= What needs to be done =
Copy the stretch of lines from the one containing "Task: Click the File Size column header" through the end of the lines, both ends included and requests kept, multiplying only the click coordinates in the answers by 0.8 and rounding them to whole numbers with halves going up. Leave the pictures out.

Dataset lines:

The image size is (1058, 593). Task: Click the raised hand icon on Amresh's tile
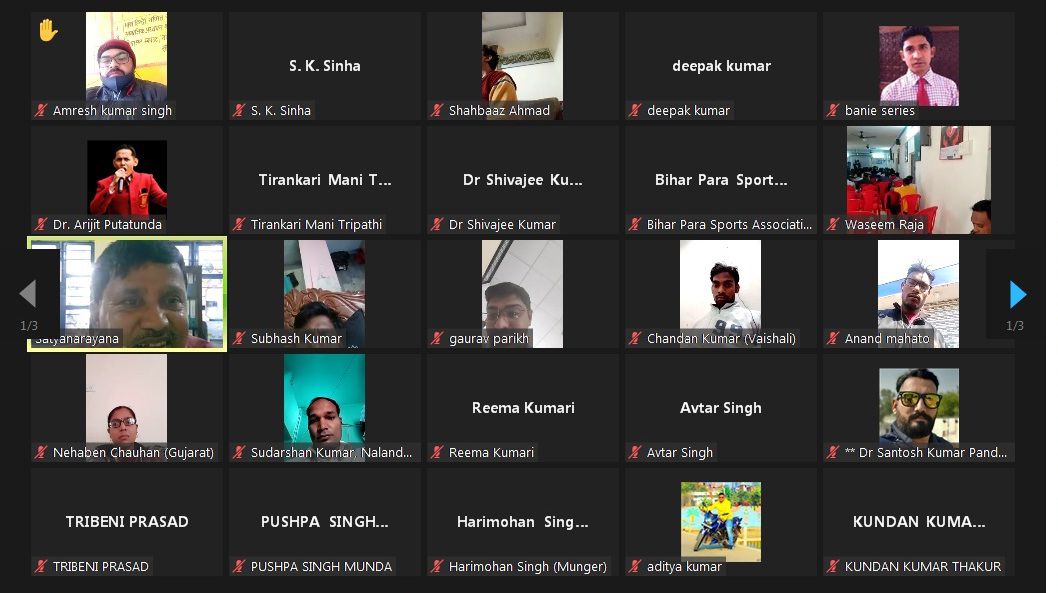pyautogui.click(x=49, y=30)
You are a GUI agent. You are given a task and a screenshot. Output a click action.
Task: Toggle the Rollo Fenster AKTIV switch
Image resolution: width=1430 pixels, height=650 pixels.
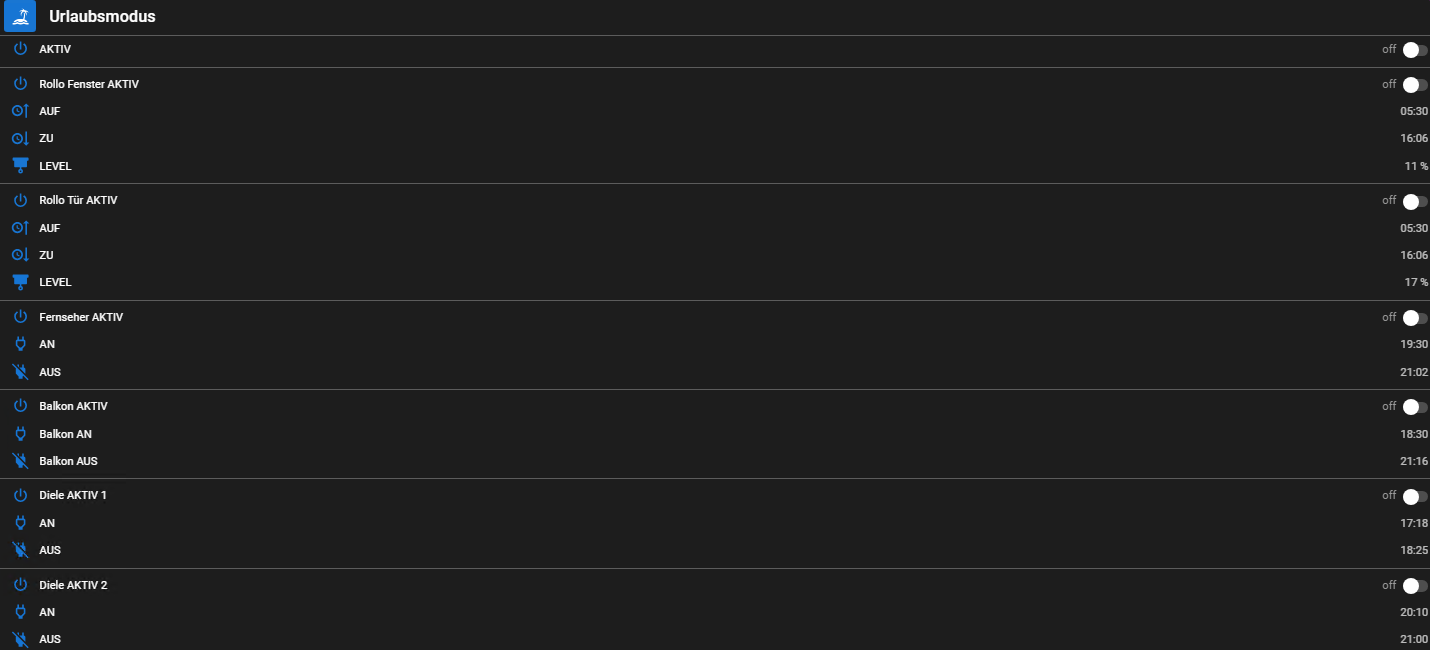1414,85
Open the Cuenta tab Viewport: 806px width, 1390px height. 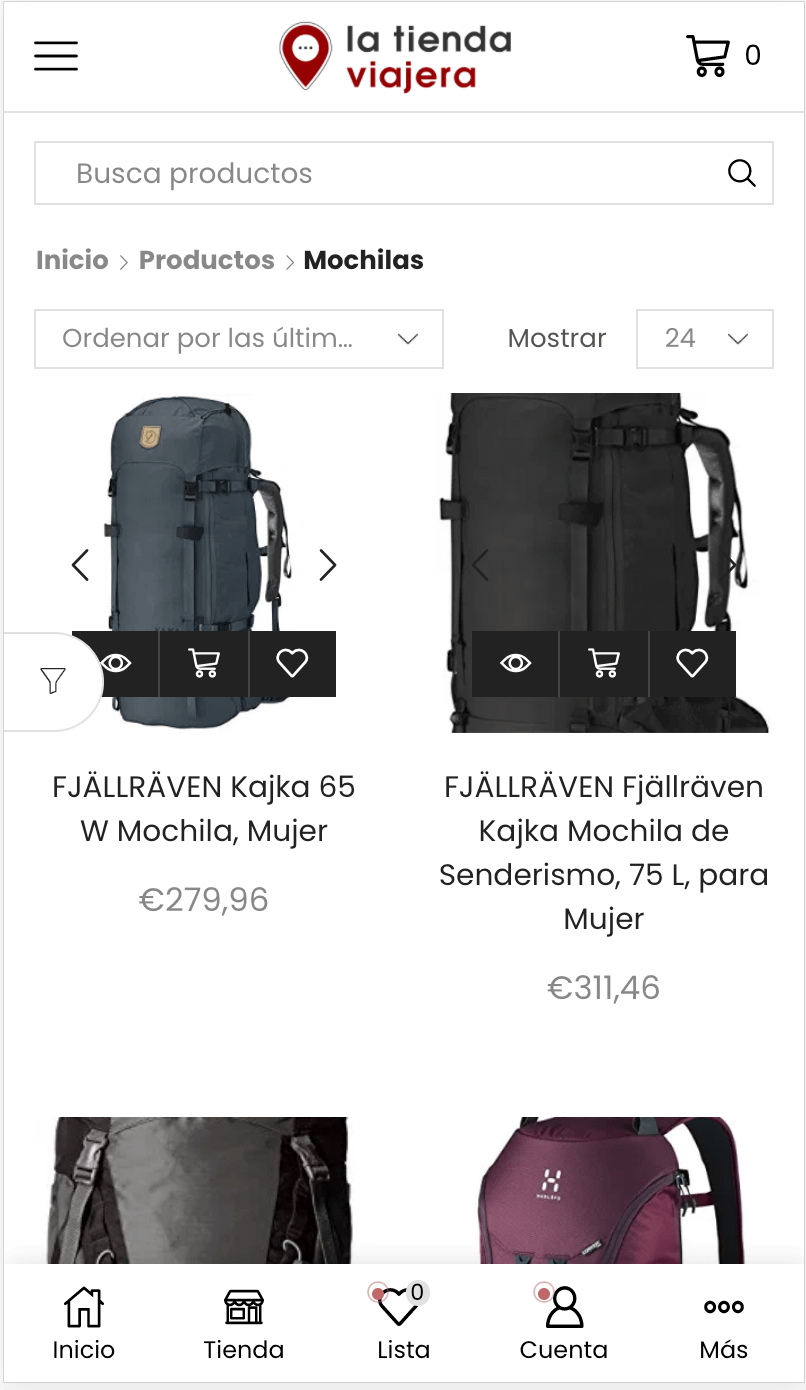(x=564, y=1324)
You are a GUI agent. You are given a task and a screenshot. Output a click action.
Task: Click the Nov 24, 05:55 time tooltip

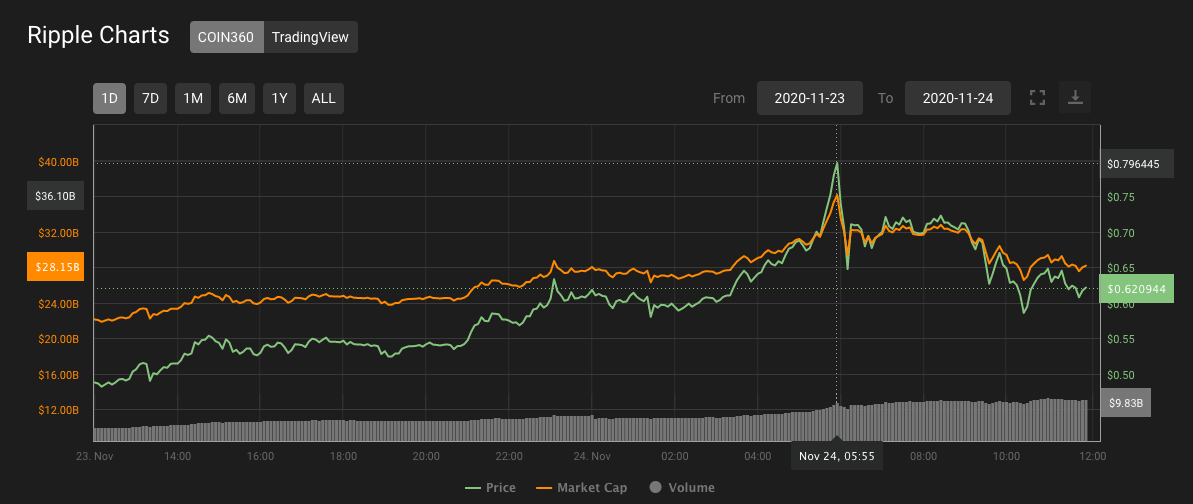click(837, 456)
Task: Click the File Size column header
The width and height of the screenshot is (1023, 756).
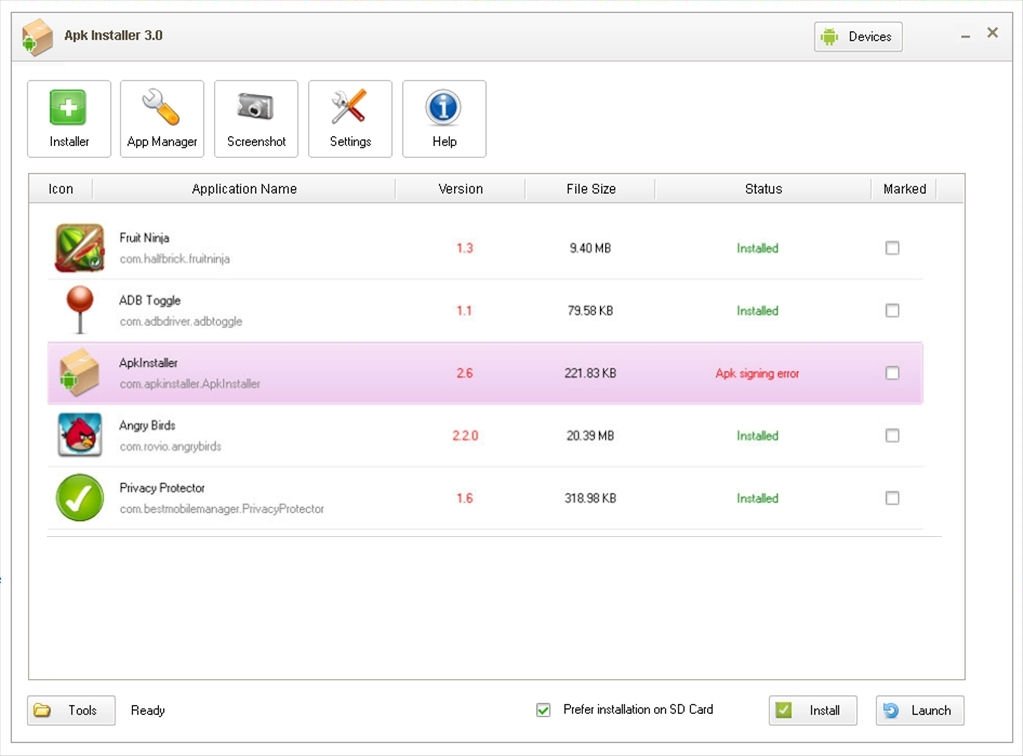Action: pos(589,188)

= Problem solution =
Task: Click the File Size column header
The width and height of the screenshot is (1023, 756).
Action: pos(471,150)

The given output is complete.